■ **DIRECTIONS**
Below is a listing; retype exactly the lines between the one containing "The height and" and the one containing "You are a computer-use", inclusive, minus the pictures.

■ **DATA SUPPLIED**
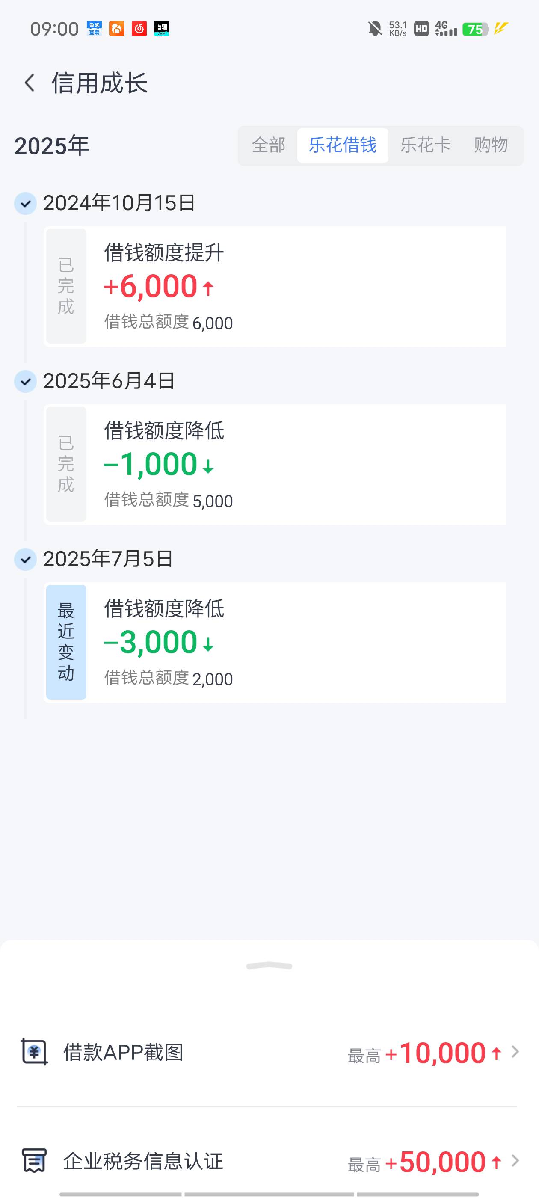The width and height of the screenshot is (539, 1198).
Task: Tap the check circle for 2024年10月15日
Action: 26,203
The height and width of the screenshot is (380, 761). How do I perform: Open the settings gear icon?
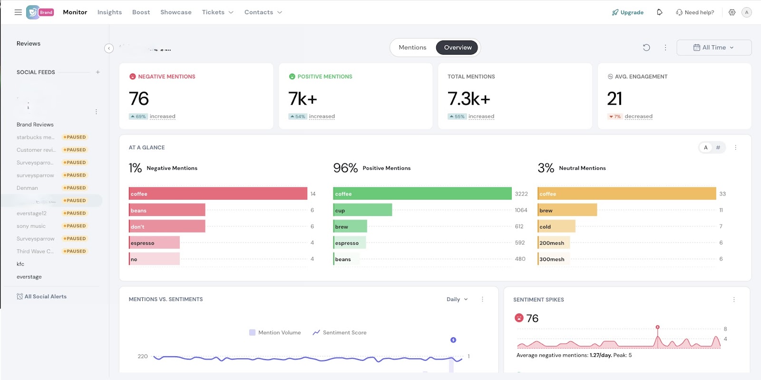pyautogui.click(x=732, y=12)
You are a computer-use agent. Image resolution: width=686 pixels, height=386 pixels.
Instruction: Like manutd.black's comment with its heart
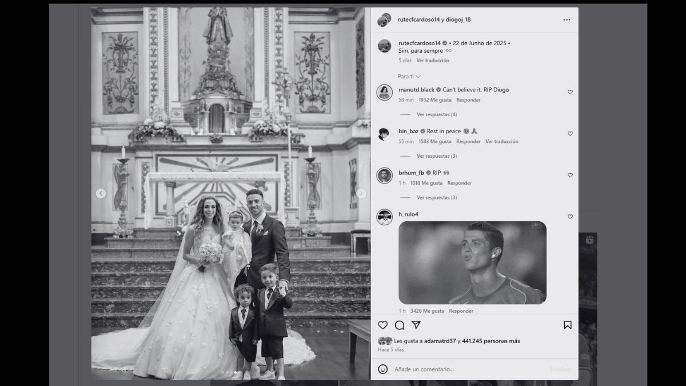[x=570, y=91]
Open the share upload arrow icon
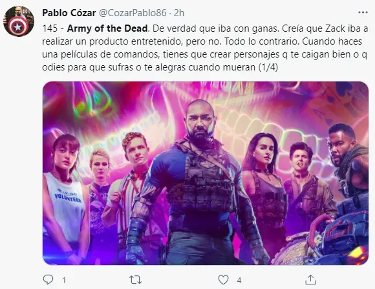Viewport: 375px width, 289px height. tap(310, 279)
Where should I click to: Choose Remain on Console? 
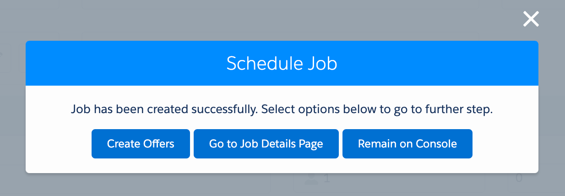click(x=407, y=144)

--

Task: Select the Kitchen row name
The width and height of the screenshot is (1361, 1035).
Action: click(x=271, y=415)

■ **EXERCISE RESPONSE**
The height and width of the screenshot is (380, 761). How do I perform: Open the settings gear icon?
pyautogui.click(x=732, y=12)
You are a computer-use agent. Image resolution: width=686 pixels, height=386 pixels.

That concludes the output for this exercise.